## [The problem]
Reproduce exactly, from the data that follows, the line with "The image size is (1382, 790).", the line with "Given: Choose T BY TALBOTS menu item", and every line that lies between them.

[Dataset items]
++++++

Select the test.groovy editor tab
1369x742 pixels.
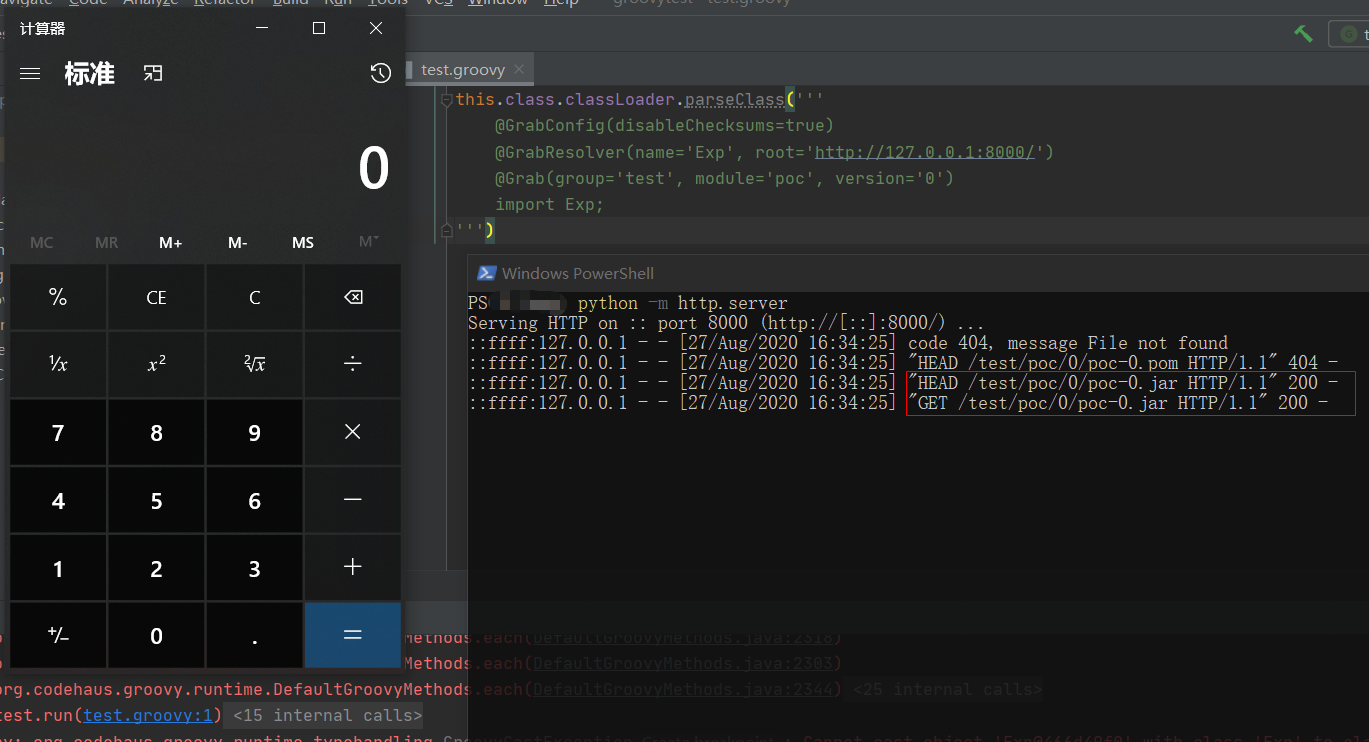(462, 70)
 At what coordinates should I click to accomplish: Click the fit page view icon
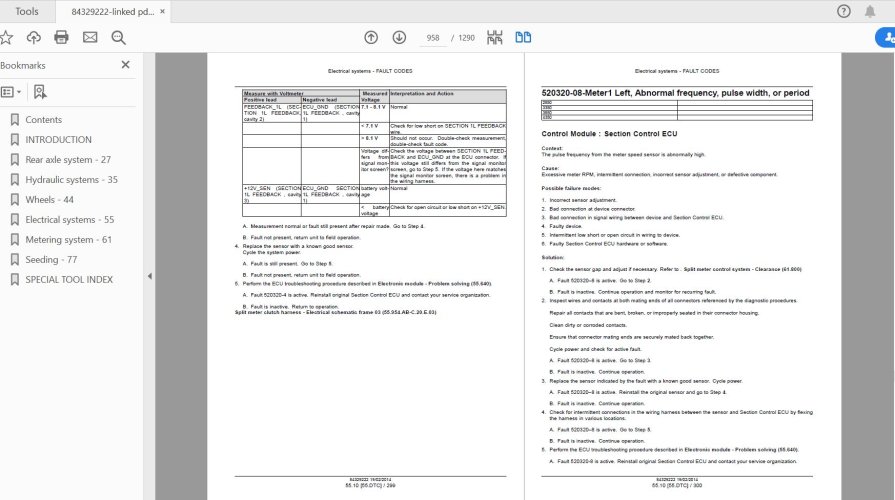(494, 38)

++++++

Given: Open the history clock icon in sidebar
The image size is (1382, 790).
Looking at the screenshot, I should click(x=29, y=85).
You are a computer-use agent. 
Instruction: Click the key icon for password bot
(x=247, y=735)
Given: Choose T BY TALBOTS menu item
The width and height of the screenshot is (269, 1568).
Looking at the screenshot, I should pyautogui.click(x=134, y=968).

++++++

## [Answer to this exercise]
The image size is (1382, 790).
Looking at the screenshot, I should click(x=29, y=85).
You are a computer-use agent. 
Instruction: Click the key icon for password bot
(x=247, y=735)
Given: Choose T BY TALBOTS menu item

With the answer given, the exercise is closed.